Schema (from migration 001):

CREATE TABLE memories (
    id SERIAL PRIMARY KEY,
    content TEXT NOT NULL,
    category VARCHAR(50) DEFAULT 'facts',
    tags TEXT DEFAULT '',
    expanded_keywords TEXT DEFAULT '',
    importance REAL DEFAULT 0.5,
    -- ...
    search_vector tsvector GENERATED ALWAYS AS (
        setweight(to_tsvector('english', coalesce(content, '')), 'A') ||
        setweight(to_tsvector('english', coalesce(expanded_keywords, '')), 'B') ||
        setweight(to_tsvector('english', coalesce(tags, '')), 'C') ||
        setweight(to_tsvector('english', coalesce(category, '')), 'D')
    ) STORED
);

CREATE INDEX idx_memories_search ON memories USING GIN(search_vector);

The search_vector is a generated column that PostgreSQL maintains automatically on every INSERT/UPDATE — no triggers needed. It combines four fields with different weights:

Weight	Field	Purpose
A (highest)	`content`	The actual memory text — most important for matching
B	`expanded_keywords`	Semantic search terms generated by Claude at store time
C	`tags`	User-provided comma-separated tags
D (lowest)	`category`	Category name (facts, preferences, etc.)

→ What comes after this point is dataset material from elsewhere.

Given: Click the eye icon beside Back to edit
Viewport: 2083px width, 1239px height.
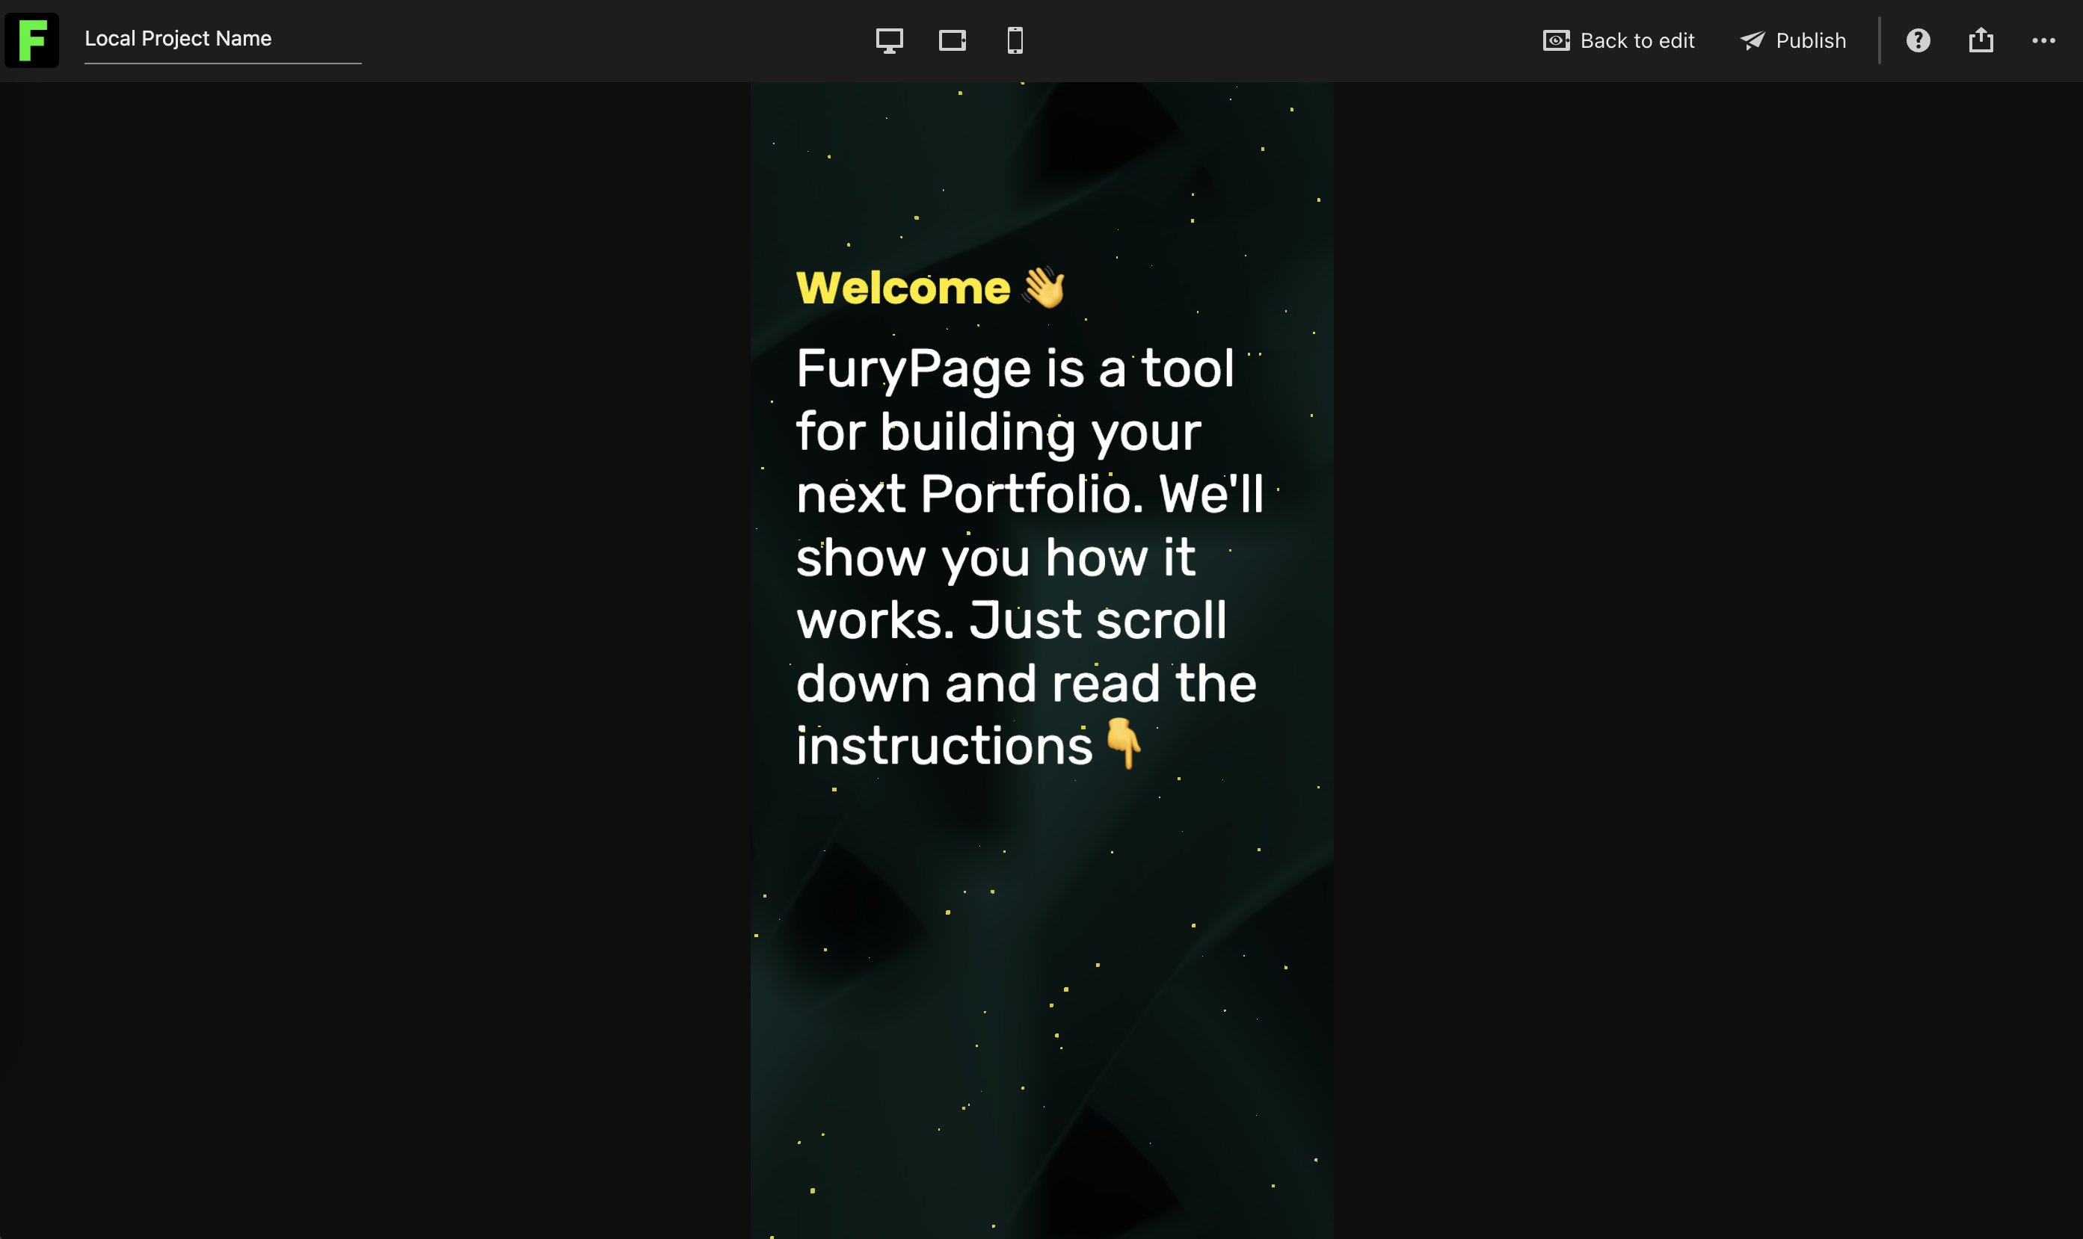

A GIN index on search_vector enables fast lookup without sequential scans.

Query execution:

SELECT id, content, category, tags, importance, is_sensitive,
       ts_rank(search_vector, query) AS rank,
       created_at, updated_at
FROM memories, plainto_tsquery('english', $2) query
WHERE user_id = $1
  AND deleted_at IS NULL
  AND (search_vector @@ query OR $2 = '')
ORDER BY importance DESC, ts_rank(search_vector, query) DESC
LIMIT $3

plainto_tsquery processes the concatenated query text through PostgreSQL's English text search dictionary — it handles stemming (e.g. "running" → "run"), stop word removal, and normalization. The @@ operator matches the resulting tsquery against the stored tsvector.

ts_rank scores each match considering the weight of the matched field — a match in content (weight A) scores higher than a match in tags (weight C).

Sort modes:

sort_by="importance" (default) — ORDER BY importance DESC, ts_rank(search_vector, query) DESC
sort_by="relevance" — ORDER BY ts_rank(search_vector, query) DESC
sort_by="recency" — ORDER BY created_at DESC

Semantic Expansion at Store Time

When Claude stores a memory via memory_store, it generates an expanded_keywords field — at least 5 space-separated semantically related terms. For example, storing "User prefers Svelte for frontends" might produce:

expanded_keywords: "svelte frontend framework ui web sveltekit javascript component reactive"

These keywords are indexed alongside the memory content. When a future memory_recall searches for "what framework should I use for the dashboard?", the expanded keywords create additional matching surface that pure content matching would miss. This is a form of query expansion performed at write time by the LLM.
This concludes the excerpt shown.